So, I have seen tophat report more reads in the accepted_hits.bam than in the original fastq, but that was because for some reads it would report more than one alignment. I parsed this out using an awk/uniq pipe on the sam file. I have not seen your situtation with no read IDs at all.

Quote:
This is true, in a way. But I don't agree completely: these are high throughput techniques so I will never be able to check if all the results make sense...and the overall idea is to get sensible data, so if two different versions of a software gave me different outputs (one of them which seems out of the standard format that it should be) I'm worried about bugs and not biological soundness. That would be an issue that I hope to face later.
Before I started doing RNA-Seq data analysis I thought that if a software tool was being so widely used it must be reliable, reproducible and sound. After trying/using most of the available software I have come to the conclusion that it is a "Wild West" in the field at the moment.
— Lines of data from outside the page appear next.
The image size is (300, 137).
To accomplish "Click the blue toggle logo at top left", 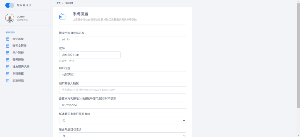I will 10,5.
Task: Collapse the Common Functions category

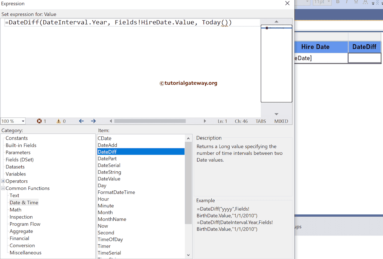Action: (3, 188)
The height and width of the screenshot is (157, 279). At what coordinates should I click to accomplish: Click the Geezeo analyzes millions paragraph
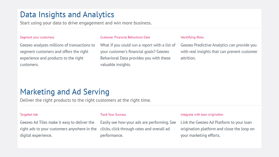tap(58, 55)
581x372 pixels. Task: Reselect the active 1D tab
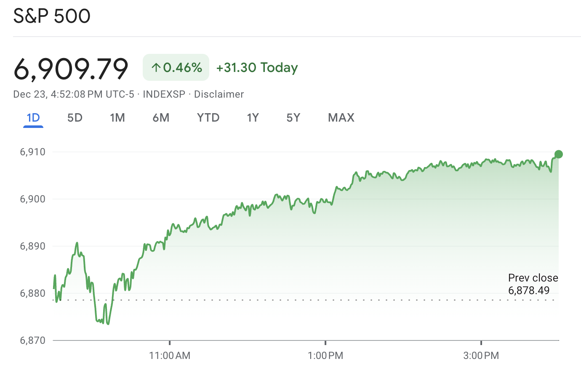[33, 118]
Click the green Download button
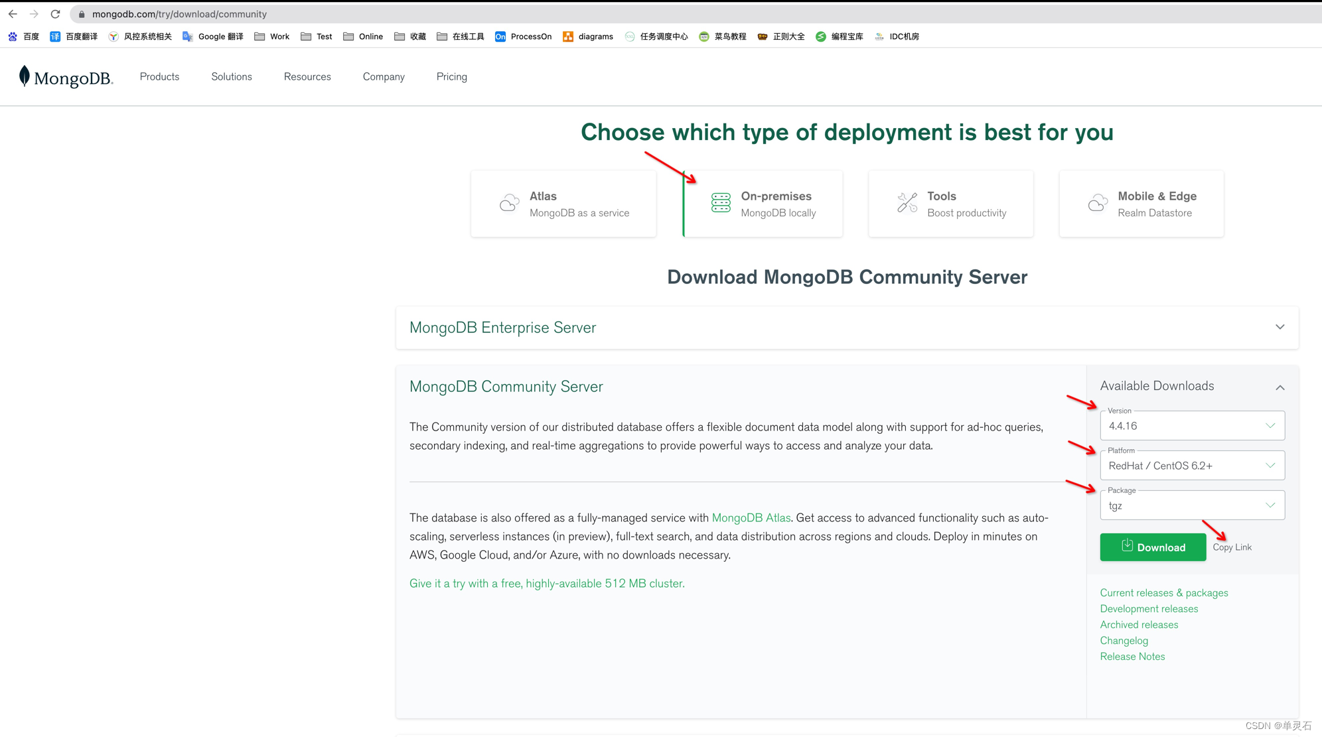 (x=1153, y=547)
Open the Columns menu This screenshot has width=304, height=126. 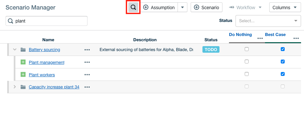tap(285, 7)
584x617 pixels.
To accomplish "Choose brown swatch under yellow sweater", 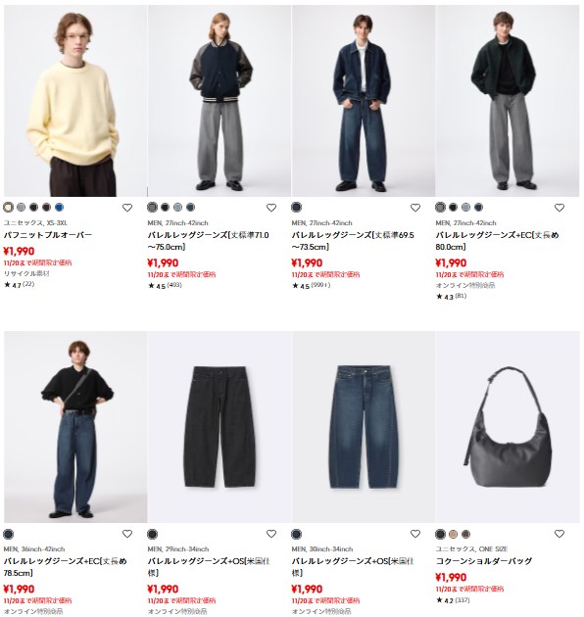I will pyautogui.click(x=46, y=207).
There are rewards for publishing a tool that works (for the authors, to some extent, in many cases only with their annotations made with "a custom perl script" (not funny how many times that is written in a methods section, with no details on either the script or based on what algorithms it is actually doing what it's supposed to be)). The paper will get cited, mostly in reviews of available methods. There is no incentive for most groups to maintain the software, to fix bugs and make decent documentation, since this does not get you more papers => more grants => promotions... Basically, I think it's shoddy science, but there is nothing I can do about it, except spend boatloads of time benchmarking, reading this forum and help lists about bugs people encounter, and looking at dummy datasets to get an idea of how a particular tool handles a particular scenario.

And of course there's the brilliant scenario of cufflinks, which has been updated to include a plethora of new methods, but apart from the "How Cufflinks Works" page there is no peer-reviewed update of what has been incorporated and whether, together, it is statistically sound.

/end rant/

Coming back to your problem (and I know this is not exactly a solution) - have you tried using 2.0.5/6 on your reads? I've had much better results (am more happy with how the mapping "looks") with the .5 version, since it does seem to improve mapping accuracy by using both genome and transcriptome as a reference. Perhaps there was a bug in 2.0.0 that has been fixed in the later versions?...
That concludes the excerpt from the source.